[Dataset entries]
- - - - -

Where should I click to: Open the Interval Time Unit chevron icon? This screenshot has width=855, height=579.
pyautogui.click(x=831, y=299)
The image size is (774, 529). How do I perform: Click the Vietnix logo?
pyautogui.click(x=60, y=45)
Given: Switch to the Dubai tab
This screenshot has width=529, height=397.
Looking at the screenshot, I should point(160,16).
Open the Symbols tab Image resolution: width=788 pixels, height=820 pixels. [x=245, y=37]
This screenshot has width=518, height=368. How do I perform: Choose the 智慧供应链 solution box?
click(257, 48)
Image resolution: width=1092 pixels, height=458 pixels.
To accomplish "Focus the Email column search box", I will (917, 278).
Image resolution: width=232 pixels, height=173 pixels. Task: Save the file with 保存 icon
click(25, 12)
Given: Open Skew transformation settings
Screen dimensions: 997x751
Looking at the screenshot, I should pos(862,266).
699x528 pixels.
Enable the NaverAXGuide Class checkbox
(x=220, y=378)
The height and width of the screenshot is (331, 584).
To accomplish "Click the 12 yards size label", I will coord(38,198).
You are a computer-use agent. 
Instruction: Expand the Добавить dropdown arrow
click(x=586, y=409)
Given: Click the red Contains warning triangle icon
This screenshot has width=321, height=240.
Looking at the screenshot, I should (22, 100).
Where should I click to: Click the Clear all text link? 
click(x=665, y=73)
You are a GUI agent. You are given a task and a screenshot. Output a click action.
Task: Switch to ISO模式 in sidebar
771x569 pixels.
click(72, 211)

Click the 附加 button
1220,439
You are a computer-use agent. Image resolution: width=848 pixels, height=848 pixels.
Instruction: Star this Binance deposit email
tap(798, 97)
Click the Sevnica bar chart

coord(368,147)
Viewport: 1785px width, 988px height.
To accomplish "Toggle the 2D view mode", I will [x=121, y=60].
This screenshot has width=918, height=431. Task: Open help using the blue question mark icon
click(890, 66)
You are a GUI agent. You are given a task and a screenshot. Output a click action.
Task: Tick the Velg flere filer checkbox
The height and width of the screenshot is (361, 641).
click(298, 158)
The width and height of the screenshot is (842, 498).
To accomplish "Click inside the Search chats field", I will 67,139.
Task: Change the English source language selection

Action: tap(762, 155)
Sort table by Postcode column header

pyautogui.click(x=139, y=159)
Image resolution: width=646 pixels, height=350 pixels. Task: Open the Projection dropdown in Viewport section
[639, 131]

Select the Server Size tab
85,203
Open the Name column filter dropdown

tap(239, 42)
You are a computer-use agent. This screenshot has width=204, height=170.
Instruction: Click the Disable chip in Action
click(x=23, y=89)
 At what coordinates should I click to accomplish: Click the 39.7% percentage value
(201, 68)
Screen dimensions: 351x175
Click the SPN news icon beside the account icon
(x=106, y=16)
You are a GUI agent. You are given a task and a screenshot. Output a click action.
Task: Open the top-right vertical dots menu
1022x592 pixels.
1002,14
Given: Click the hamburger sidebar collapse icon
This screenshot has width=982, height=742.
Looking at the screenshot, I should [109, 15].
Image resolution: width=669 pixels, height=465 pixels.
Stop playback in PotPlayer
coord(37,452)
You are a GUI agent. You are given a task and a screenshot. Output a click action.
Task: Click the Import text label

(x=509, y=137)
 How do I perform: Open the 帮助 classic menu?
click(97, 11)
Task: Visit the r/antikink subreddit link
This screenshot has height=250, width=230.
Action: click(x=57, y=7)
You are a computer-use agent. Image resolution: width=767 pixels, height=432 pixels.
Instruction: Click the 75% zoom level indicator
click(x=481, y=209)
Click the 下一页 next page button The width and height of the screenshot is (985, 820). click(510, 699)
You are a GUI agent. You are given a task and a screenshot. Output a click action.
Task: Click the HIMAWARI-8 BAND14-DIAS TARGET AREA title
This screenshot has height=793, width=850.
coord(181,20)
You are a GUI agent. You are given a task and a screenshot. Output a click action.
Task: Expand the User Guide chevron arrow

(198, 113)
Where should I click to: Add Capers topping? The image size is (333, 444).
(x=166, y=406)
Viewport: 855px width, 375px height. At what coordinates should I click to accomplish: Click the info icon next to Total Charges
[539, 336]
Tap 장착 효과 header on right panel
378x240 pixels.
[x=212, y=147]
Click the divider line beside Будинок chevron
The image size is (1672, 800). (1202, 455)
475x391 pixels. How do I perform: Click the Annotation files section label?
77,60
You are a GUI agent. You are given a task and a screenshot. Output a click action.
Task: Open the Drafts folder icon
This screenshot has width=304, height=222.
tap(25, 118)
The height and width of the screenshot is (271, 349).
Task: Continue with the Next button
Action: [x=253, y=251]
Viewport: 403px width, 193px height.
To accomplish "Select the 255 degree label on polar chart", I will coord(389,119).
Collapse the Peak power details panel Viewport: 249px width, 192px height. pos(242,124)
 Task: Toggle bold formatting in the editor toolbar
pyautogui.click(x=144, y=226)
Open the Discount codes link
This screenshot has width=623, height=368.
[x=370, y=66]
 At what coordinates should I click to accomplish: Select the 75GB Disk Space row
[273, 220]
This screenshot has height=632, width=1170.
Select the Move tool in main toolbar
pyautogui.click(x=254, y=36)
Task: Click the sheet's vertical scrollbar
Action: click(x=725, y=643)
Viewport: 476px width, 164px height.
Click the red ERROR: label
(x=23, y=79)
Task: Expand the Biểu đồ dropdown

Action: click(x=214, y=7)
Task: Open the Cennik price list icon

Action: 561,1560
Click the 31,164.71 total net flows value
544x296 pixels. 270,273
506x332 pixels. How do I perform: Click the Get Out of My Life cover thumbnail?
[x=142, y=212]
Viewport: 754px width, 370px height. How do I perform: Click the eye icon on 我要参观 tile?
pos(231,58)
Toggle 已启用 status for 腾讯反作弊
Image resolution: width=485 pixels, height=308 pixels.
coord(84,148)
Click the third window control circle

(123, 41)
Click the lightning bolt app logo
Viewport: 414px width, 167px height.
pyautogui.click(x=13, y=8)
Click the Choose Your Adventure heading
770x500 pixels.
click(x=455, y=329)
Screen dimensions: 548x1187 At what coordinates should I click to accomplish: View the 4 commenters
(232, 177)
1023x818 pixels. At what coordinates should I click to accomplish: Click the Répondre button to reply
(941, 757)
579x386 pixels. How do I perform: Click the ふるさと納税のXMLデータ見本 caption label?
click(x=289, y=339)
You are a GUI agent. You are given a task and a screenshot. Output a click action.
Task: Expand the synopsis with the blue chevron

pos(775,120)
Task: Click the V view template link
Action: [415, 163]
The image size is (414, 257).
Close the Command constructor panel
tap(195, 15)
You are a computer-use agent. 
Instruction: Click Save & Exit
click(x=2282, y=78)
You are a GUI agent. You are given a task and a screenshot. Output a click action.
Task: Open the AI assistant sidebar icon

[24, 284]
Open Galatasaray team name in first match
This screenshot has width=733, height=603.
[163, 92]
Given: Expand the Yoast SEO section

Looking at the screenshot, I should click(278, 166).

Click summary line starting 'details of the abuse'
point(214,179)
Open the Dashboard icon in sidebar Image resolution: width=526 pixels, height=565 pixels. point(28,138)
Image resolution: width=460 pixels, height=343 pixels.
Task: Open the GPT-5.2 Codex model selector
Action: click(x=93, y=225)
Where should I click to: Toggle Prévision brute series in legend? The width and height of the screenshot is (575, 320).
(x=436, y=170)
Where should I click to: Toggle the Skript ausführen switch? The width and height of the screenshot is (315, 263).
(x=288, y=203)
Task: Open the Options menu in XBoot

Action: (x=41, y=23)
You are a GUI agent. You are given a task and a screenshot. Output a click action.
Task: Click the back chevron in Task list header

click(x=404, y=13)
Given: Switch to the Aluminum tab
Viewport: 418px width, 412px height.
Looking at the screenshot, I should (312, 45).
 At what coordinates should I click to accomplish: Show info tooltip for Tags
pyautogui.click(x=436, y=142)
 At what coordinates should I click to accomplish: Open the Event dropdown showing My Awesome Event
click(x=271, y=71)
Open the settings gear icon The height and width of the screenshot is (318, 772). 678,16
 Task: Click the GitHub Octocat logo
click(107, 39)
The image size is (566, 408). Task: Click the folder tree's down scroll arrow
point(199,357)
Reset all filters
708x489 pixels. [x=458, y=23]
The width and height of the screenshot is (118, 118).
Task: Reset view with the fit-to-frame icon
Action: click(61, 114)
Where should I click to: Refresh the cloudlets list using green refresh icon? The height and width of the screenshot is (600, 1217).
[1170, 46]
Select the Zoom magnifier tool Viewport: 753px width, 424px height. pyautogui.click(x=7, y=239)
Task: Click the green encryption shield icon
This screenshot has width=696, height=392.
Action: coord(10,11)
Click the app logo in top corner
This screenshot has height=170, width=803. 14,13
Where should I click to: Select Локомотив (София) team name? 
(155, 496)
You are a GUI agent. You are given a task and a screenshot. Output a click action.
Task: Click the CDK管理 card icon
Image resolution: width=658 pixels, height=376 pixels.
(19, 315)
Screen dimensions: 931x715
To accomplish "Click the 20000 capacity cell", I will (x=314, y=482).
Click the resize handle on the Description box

- - - - -

* **DESCRIPTION OF THE TASK**: Write out every line, unchanged, from the one containing "Click the app logo in top corner" through the closing line of the data.

* **EXERCISE RESPONSE**:
Click the app logo in top corner
This screenshot has height=170, width=803. 14,13
Where should I click to: Select Локомотив (София) team name? 
(155, 496)
You are a GUI agent. You are given a task and a screenshot. Output a click action.
Task: Click the CDK管理 card icon
Image resolution: width=658 pixels, height=376 pixels.
(19, 315)
Screen dimensions: 931x715
To accomplish "Click the 20000 capacity cell", I will (x=314, y=482).
Click the resize handle on the Description box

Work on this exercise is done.